Based on number of channels and data type (complex or real, get number of samples per frame.

allsamples : int

total number of sample components in the frame.

num_channels : int

number of channels in the frame.

data_type : int

0 for real, 1 for complex.

tot_samples_per_channel_and_frame_full : int

number of samples per channel per frame (full samples, i.e. R or R+jI)

totsamples_per_channel_and_frame_single : int

number of sample components (i.e. R, I).

msvf.get_pair_all_baselines_per_task()[source]¶: Get pair for all baselines per tasks.

msvf.get_pair_linear_scaling(s0, t0)[source]¶

Get pair for linear scaling with number of stations.

s0 : int

station id

t0 : int

polarization id

msvf.get_pair_str(char_p, pair, accu_block, mod_channel, num_channels, seconds_fr, first_sample_signal, station_id, mod_polarization_id, freq_sample, bits_per_sample, data_type_char, encoding, n_bins_pcal_val, pcal_freq, one_baseline_per_task, task_scaling_stations, id_pair=0, tot_pairs=0, tot_accu_blocks=1, num_samples=0, abs_delay=0.0, rate_delay=[], freq_channel=0.0, fractional_sample_delay=0.0, accumulation_time=0.0, shift_int=0, sideband='L')[source]¶

Build output string with key and first part of value (metadata) for map output.

char_p : char {‘x’,’r’,’y’}

identifies the mode of operation:

‘x’ for all-baselines-per-task,

‘r’ for linear scaling with the number of stations,

‘y’ for one-baseline-per-task.

pair : str

A.A-A.A for all-baselines-per-task, station0.polarization0-station1.polarization1 for single-baseline-per-task.

accu_block : int

accumulation period id.

mod_channel : int

channel id.

num_channels : int

number of channels.

seconds_fr : int

[repeated] currently same as accu_block.

first_sample_signal : int

sample number for the first sample in this chunk of samples.

station_id : int

station identifier corresponding to this chunk of samples.

mod_polarization_id : int

polarization identifier corresponding to this chunk of samples.

freq_sample : int

sampling frequency [Hz].

bits_per_sample : int

number of bits per sample component.

data_type_char : char {‘r’,’c’}

‘r’ for real, ‘c’ for complex.

encoding : str

type of encoding compression used (C_INI_MEDIA_C_*).

n_bins_pcal_val : int

number of bins for the phase calibration window.

pcal_freq : int

phase calibration tone separation [Hz].

one_baseline_per_task : int

[default 0], 1 for one baseline per task (work in progress)

task_scaling_stations : int

[default 0], 1 for linear scaling with stations (work in progress)

id_pair

[only used if one_baseline_per_task==1]

tot_pairs

[currently unused, but should be used if one-baseline-per-task]

tot_accu_blocks : int

number of accumulation periods in the scan.

num_samples : int

number of samples in this chunk (required in reducer in case last bytes not filled with samples).

abs_delay : float

absolute delay for this chunk.

rate_delay : list

list with delay polynomials (see get_absolute_delay()).

Data provided:
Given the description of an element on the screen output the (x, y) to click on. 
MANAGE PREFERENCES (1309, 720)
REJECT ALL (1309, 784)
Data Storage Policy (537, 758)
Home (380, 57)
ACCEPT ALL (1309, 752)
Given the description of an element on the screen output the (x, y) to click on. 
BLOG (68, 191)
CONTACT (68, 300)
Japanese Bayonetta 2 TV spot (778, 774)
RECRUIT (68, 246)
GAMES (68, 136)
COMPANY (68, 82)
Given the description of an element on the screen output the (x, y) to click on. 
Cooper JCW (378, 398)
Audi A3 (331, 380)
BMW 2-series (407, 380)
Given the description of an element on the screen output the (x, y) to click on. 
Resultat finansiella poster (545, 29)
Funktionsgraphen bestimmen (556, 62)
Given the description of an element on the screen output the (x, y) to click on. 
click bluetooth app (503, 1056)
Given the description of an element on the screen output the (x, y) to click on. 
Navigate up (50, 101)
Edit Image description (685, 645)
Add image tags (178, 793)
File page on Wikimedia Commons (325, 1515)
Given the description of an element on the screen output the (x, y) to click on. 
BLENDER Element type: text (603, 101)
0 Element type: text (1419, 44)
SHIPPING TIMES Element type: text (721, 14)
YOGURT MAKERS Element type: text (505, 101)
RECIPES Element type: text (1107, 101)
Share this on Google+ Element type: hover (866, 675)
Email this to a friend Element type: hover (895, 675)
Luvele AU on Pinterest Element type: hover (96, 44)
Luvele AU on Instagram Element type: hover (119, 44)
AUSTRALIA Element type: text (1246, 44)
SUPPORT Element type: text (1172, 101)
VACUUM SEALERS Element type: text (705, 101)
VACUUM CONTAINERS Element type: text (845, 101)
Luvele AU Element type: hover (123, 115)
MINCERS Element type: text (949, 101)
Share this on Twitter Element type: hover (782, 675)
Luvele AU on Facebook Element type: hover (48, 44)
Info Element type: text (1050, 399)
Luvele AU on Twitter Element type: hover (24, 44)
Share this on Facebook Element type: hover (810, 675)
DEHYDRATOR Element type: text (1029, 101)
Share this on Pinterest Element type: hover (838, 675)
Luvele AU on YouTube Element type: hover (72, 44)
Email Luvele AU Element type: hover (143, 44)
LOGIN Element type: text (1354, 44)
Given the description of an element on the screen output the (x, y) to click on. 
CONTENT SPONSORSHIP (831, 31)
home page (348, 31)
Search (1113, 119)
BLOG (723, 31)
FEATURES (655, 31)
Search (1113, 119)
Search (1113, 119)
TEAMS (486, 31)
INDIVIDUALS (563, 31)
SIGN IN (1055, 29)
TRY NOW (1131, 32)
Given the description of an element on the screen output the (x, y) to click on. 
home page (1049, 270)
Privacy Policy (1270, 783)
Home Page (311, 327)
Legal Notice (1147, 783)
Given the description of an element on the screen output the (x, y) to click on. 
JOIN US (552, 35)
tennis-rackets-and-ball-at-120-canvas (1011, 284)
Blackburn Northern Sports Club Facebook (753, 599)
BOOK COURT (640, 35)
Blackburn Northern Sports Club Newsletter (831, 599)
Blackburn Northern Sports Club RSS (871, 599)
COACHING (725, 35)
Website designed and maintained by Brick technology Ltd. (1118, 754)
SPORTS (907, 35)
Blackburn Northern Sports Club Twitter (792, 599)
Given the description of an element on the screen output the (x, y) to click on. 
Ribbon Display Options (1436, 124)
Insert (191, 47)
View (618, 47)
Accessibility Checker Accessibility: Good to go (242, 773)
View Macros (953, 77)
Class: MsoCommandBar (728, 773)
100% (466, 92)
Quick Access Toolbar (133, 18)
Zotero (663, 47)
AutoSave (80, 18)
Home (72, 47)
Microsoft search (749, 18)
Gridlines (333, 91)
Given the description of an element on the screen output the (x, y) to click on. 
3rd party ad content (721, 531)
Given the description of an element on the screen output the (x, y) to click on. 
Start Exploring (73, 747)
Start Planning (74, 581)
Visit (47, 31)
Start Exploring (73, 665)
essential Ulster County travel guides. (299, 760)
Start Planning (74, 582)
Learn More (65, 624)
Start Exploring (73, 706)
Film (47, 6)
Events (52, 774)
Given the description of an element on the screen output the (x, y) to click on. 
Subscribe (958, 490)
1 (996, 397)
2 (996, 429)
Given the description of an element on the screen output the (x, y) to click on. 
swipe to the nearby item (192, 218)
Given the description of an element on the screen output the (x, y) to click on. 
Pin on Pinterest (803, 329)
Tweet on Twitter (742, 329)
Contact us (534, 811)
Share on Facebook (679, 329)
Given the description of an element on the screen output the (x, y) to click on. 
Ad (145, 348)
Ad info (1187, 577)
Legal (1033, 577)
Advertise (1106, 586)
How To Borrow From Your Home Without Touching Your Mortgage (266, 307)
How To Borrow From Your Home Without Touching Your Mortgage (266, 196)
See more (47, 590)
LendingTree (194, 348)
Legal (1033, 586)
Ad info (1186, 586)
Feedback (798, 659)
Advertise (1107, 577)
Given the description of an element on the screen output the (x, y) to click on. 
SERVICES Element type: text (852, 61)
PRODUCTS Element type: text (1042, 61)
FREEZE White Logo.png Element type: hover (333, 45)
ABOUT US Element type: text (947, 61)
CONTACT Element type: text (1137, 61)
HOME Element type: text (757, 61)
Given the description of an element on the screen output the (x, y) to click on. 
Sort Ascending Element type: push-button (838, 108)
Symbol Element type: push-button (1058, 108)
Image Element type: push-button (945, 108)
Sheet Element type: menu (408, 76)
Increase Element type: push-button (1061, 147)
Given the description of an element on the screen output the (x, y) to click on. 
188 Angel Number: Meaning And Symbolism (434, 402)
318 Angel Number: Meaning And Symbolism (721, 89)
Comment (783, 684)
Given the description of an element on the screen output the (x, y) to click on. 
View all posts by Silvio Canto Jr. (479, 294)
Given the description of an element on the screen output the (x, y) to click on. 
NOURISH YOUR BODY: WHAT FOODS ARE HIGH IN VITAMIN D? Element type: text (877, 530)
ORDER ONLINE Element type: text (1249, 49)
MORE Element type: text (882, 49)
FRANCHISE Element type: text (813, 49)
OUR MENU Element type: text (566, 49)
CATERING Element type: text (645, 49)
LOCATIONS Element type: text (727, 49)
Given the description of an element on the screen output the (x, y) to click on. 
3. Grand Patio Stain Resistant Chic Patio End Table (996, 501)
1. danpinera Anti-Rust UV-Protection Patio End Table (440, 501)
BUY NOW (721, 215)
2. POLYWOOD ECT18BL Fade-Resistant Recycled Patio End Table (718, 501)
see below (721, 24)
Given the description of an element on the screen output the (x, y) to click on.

Aim: Please reproduce the msvf documentation word for word, everything from "totsamples_per_channel_and_frame_single : int" down to "number of stations.". These rows have no connection to the msvf documentation.

Output below:
totsamples_per_channel_and_frame_single : int

number of sample components (i.e. R, I).

msvf.get_pair_all_baselines_per_task()[source]¶: Get pair for all baselines per tasks.

msvf.get_pair_linear_scaling(s0, t0)[source]¶

Get pair for linear scaling with number of stations.